• _WHAT TO DO_
Copy each of the records below word for word, without changing anything.

• _DATA LISTING_
Segment Open
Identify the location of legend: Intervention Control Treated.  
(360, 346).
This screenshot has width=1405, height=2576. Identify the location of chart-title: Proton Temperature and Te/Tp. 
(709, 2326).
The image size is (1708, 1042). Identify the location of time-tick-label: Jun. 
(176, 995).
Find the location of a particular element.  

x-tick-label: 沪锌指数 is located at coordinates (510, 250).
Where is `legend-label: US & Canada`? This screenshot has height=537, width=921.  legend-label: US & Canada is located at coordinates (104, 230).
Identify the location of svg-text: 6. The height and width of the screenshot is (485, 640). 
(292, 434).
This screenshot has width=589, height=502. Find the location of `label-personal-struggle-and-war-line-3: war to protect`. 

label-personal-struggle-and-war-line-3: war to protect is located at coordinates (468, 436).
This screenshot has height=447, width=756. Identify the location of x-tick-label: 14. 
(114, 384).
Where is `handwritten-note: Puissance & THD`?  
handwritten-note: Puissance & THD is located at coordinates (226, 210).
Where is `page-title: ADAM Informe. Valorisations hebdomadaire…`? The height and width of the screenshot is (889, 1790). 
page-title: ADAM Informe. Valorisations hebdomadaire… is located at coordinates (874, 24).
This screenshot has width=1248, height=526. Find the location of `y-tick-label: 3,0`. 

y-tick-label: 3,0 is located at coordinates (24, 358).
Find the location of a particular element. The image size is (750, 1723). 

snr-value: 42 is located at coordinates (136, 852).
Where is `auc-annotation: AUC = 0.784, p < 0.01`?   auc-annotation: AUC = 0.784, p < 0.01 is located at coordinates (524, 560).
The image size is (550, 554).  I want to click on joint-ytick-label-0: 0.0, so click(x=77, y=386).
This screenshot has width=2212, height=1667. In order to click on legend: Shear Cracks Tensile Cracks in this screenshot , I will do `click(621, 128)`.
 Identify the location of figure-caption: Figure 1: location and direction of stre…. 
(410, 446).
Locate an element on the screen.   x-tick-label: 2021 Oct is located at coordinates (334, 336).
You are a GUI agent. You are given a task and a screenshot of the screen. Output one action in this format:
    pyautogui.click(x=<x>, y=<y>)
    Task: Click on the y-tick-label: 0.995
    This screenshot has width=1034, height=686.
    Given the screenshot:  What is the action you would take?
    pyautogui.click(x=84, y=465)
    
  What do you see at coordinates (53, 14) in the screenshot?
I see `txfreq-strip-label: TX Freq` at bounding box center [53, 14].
Segment Closed
• _SOLUTION BELOW_
Identify the location of legend: Intervention Control Treated.  
(360, 346).
This screenshot has width=1405, height=2576. Identify the location of chart-title: Proton Temperature and Te/Tp. 
(709, 2326).
The image size is (1708, 1042). Identify the location of time-tick-label: Jun. 
(176, 995).
Find the location of a particular element.  

x-tick-label: 沪锌指数 is located at coordinates (510, 250).
Where is `legend-label: US & Canada`? This screenshot has height=537, width=921.  legend-label: US & Canada is located at coordinates (104, 230).
Identify the location of svg-text: 6. The height and width of the screenshot is (485, 640). 
(292, 434).
This screenshot has width=589, height=502. Find the location of `label-personal-struggle-and-war-line-3: war to protect`. 

label-personal-struggle-and-war-line-3: war to protect is located at coordinates (468, 436).
This screenshot has height=447, width=756. Identify the location of x-tick-label: 14. 
(114, 384).
Where is `handwritten-note: Puissance & THD`?  
handwritten-note: Puissance & THD is located at coordinates (226, 210).
Where is `page-title: ADAM Informe. Valorisations hebdomadaire…`? The height and width of the screenshot is (889, 1790). 
page-title: ADAM Informe. Valorisations hebdomadaire… is located at coordinates (874, 24).
This screenshot has width=1248, height=526. Find the location of `y-tick-label: 3,0`. 

y-tick-label: 3,0 is located at coordinates (24, 358).
Find the location of a particular element. The image size is (750, 1723). 

snr-value: 42 is located at coordinates (136, 852).
Where is `auc-annotation: AUC = 0.784, p < 0.01`?   auc-annotation: AUC = 0.784, p < 0.01 is located at coordinates (524, 560).
The image size is (550, 554).  I want to click on joint-ytick-label-0: 0.0, so click(x=77, y=386).
This screenshot has width=2212, height=1667. In order to click on legend: Shear Cracks Tensile Cracks in this screenshot , I will do `click(621, 128)`.
 Identify the location of figure-caption: Figure 1: location and direction of stre…. 
(410, 446).
Locate an element on the screen.   x-tick-label: 2021 Oct is located at coordinates (334, 336).
You are a GUI agent. You are given a task and a screenshot of the screen. Output one action in this format:
    pyautogui.click(x=<x>, y=<y>)
    Task: Click on the y-tick-label: 0.995
    This screenshot has width=1034, height=686.
    Given the screenshot:  What is the action you would take?
    pyautogui.click(x=84, y=465)
    
  What do you see at coordinates (53, 14) in the screenshot?
I see `txfreq-strip-label: TX Freq` at bounding box center [53, 14].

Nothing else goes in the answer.